CONSIGNE DE TRAVAIL 1
Reproduisez fidèlement le passage de l'extrait sur l'aménagement de la Durance qui s'ouvre sur les mots contenant « Cet aménagement dont » et se clôt sur « et limiter l’érosion. ».
CONSIGNE DE TRAVAIL 2
Traduisez en anglais cette phrase de l'extrait sur l'aménagement de la Durance : « La crue exceptionnelle de 1856 provoque la création du premier service de surveillance d’une rivière en France (le Service spécial de la Durance), qui effectue des études d’hydrologie de la rivière. »

EXTRAIT DU TEXTE
**********
Cet aménagement dont la réalisation complète pris plus de trente ans est achevé en 1992

Sommaire

[modifier] Historique

L’aménagement de la Durance est ébauché depuis le XVIe siècle au moins, dans plusieurs buts, utiliser l’eau de la Durance pour irriguer les cultures, se protéger des crues dévastatrices et limiter l’érosion.

Des sociétés de riverains (Associations syndicales autorisées) se constituent au XIXe siècle qui se donnent pour but de réduire le lit moyen de 1000 m de largeur à 400 m par des digues, afin de mettre la zone alluviale en culture, souvent avec des résultats fragiles. De fortes tensions existent à propos des prélèvements en eau (les autorisations sont de 90 m³/s, l’étiage étant de 40 m³/s à Mirabeau)[1].

La crue exceptionnelle de 1856 provoque la création du premier service de surveillance d’une rivière en France (le Service spécial de la Durance), qui effectue des études d’hydrologie de la rivière. Il propose également la création de barrages sur le cours de la Durance et de ses affluents (à Saint-Clément, Serre-Ponçon, Arambre (au confluent des deux Buech), Saléon et Sisteron). Sur le Verdon, sont envisagés un barrage pour augmenter la capacité du lac d'Allos, à Sainte-Croix et Montpezat (1863), puis deux dans les gorges (à 13 km en aval et au confluent de l’Artuby)[2]. Des projets privés voient également le jour, sans se réaliser. Seules des réalisations à buts précis et limités peuvent aboutir :

  • l’usine hydroélectrique de Briançon, qui sert à l’éclairage de la ville (180 kW) ;
  • l’usine hydroélectrique de l’Argentière, utilisant la force de la Gyronde et de la Durance, construite en 1909 (25 000 kW) ;
  • l’usine hydroélectrique de la Biaisse, également construite en 1909, pour l’usine d’acide azotique (4400 kW) ;
  • l’usine hydroélectrique de Ventavon, au sud de Gap, construite en 1907-1909. Elle appartient à la Société de l’énergie du littoral méditerranéen, et fournit en électricité la vallée du Rhône et Marseille via trois lignes à 50 000 V (23 000 kW) ;
  • l’usine hydroélectrique de la Brillanne, construite en 1904-1907, appartient à la Société de l’énergie du littoral méditerranéen, et complète l’usine précédente (10 500 kW) ;
  • l’usine hydroélectrique de Serres, sur le Buech, peu rentable sur ce cours d’eau très irrégulier, construite en 1901 pour l’usine de carbure de calcium (400 kW).

La puissance installée en début de siècle atteint ainsi 63500 kW, alors que les besoins sont estimés à 400 000 kW et augmentent sans cesse[3]. Cette puissance installée passe à 200 000 kW en 1939, pour une production de 900 millions de kW/h, avec les usines de Baratier, Claux, Champcella, du Poêt, et sur le Verdon, les usines en série de La Brillanne, le Largue et Sainte-Tulle[4].

De plus, le reboisement (politique de restauration forestière) limite le ruissellement et la violence des crues, mais ne résout pas le problème : en effet, certaines vallées sont stériles, sans terre permettant la pousse de forêts[5].
**********
DONNÉES FOURNIES
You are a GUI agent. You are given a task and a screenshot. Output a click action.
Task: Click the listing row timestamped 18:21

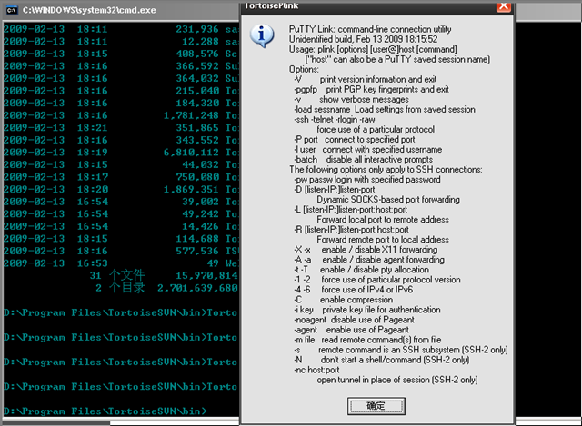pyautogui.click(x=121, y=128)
**********
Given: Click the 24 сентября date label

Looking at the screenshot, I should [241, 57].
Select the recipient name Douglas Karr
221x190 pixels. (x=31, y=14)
**********
RÉPONSE À L'EXERCICE 1
Cet aménagement dont la réalisation complète pris plus de trente ans est achevé en 1992

Sommaire

[modifier] Historique

L’aménagement de la Durance est ébauché depuis le XVIe siècle au moins, dans plusieurs buts, utiliser l’eau de la Durance pour irriguer les cultures, se protéger des crues dévastatrices et limiter l’érosion.

RÉPONSE À L'EXERCICE 2
The exceptional flood of 1856 led to the creation of the first river monitoring service in France (the Service spécial de la Durance), which carried out hydrological studies of the river.